En una esquina de mi infancia, Angelito Di Perna contaba historias de
hace muchos años, cuando andaba los rieles de la patria llevando el
orgullo de ser uno de los primeros comunistas en la vuelta. Angelito
el que barría la esquina de Salto y Montecaseros y podaba los
árboles del cantero. Que tenía el cerco y el jardín más lindo del
mundo a la entrada de su casa. Que tenía la sabiduría de un maestro
y los ojos como la historia.
En otra esquina de la memoria, a una cuadra de la escoba y los
relatos de Angelito, don Pedro Panini miraba las moneditas con que el
Cabeza Jaén pagaba el vino, poniendo la palma de la mano a dos
centímetros de los ojos, mientras repasaba las novedades del barrio,
que eran las novedades del mundo para nuestros nueve años. Don Pedro
el de la Provisión y Bar -combinación que ya no existe- donde los
vecinos venían a comprar el pan y la leche de mañana y a tomar un
copetín a la tardecita y a jugar a la “carolina”, pariente
prehistórico del “pool”. Del lado de la ventana de Montecaseros,
un banco largo en el que gastábamos las horas haciendo nada,
esperando que pasara la chiquilina que venía de estudiar. Del lado
de Tacuarembó, la ventana donde Lorenzo miraba su pasado de músico
mientras se bajaba una caña o una grappa con limón.

Filas proporcionadas
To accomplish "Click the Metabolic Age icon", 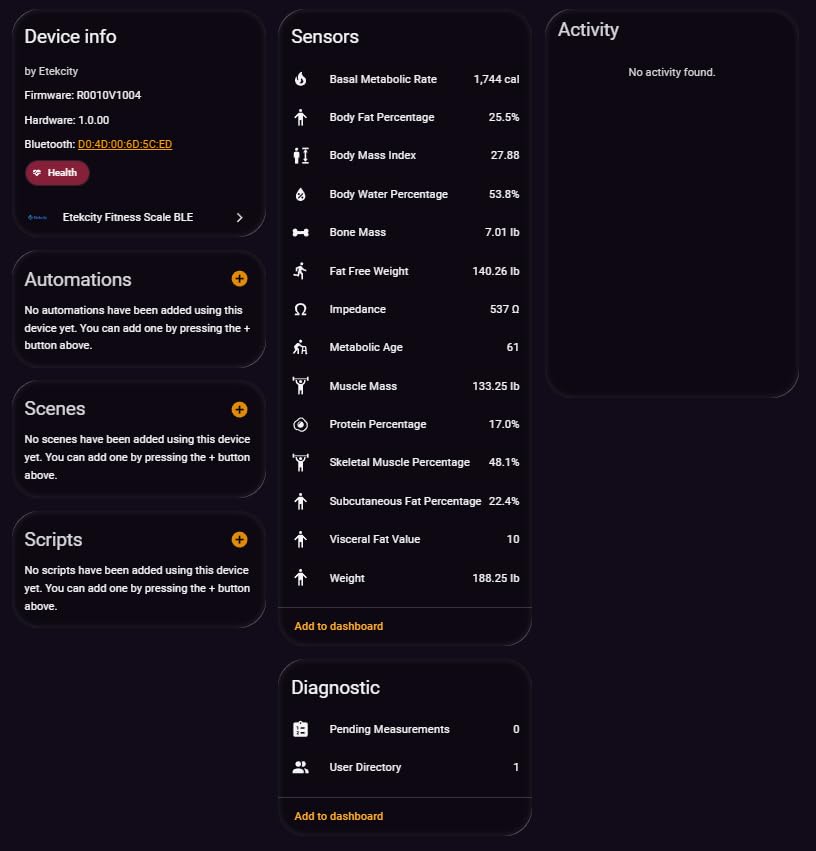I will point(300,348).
---
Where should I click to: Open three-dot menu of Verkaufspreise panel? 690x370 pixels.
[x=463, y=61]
--
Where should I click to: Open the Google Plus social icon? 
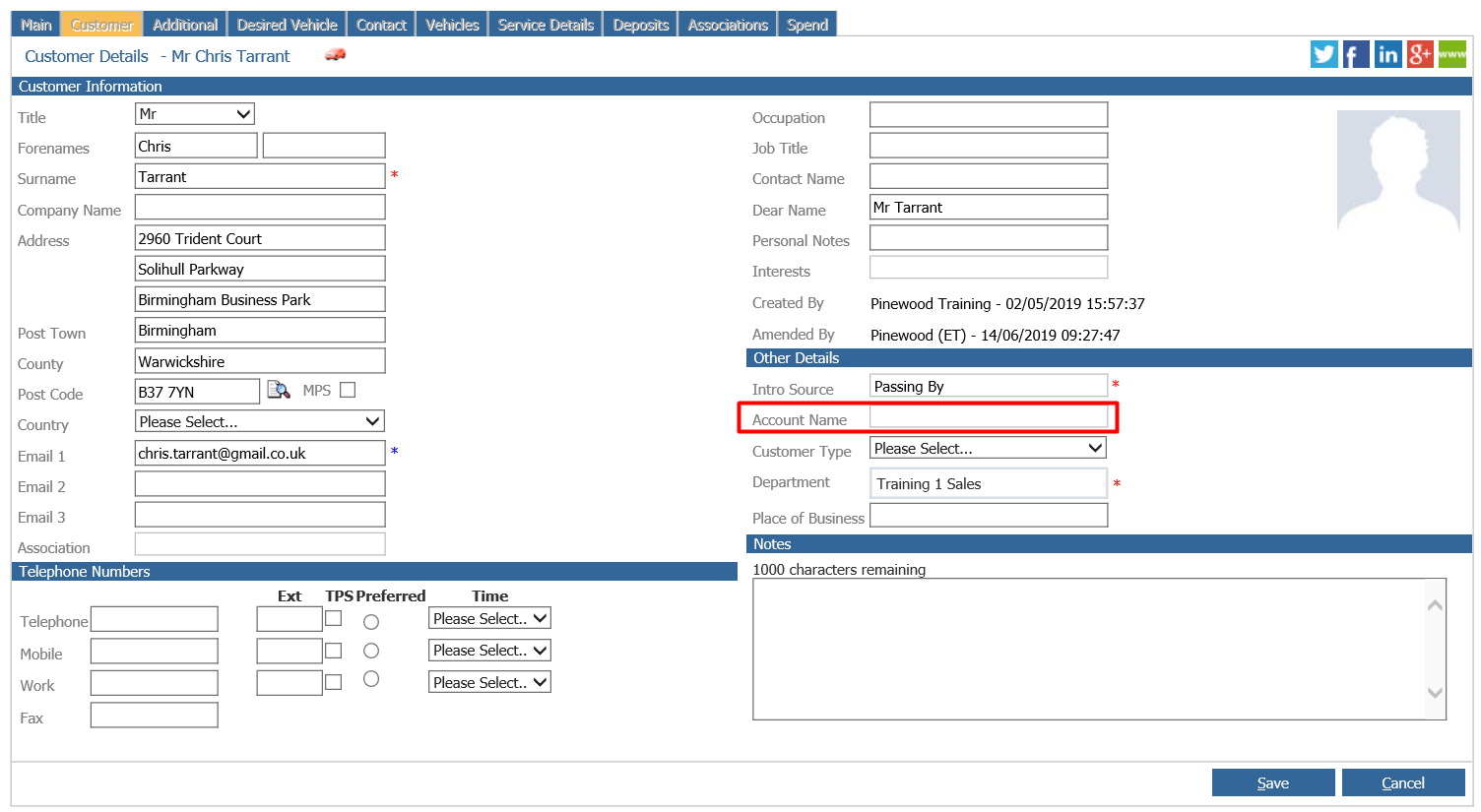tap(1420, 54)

Tarea
Responde según el texto:
1. ¿Qué esquina barría Angelito Di Perna?
2. ¿Qué combinación de negocio tenía don Pedro Panini?
3. ¿Qué miraba Lorenzo desde la ventana de Tacuarembó?
Las filas no guardan relación con el texto.

Respuesta
1. La esquina de Salto y Montecaseros.
2. Provisión y Bar.
3. Su pasado de músico.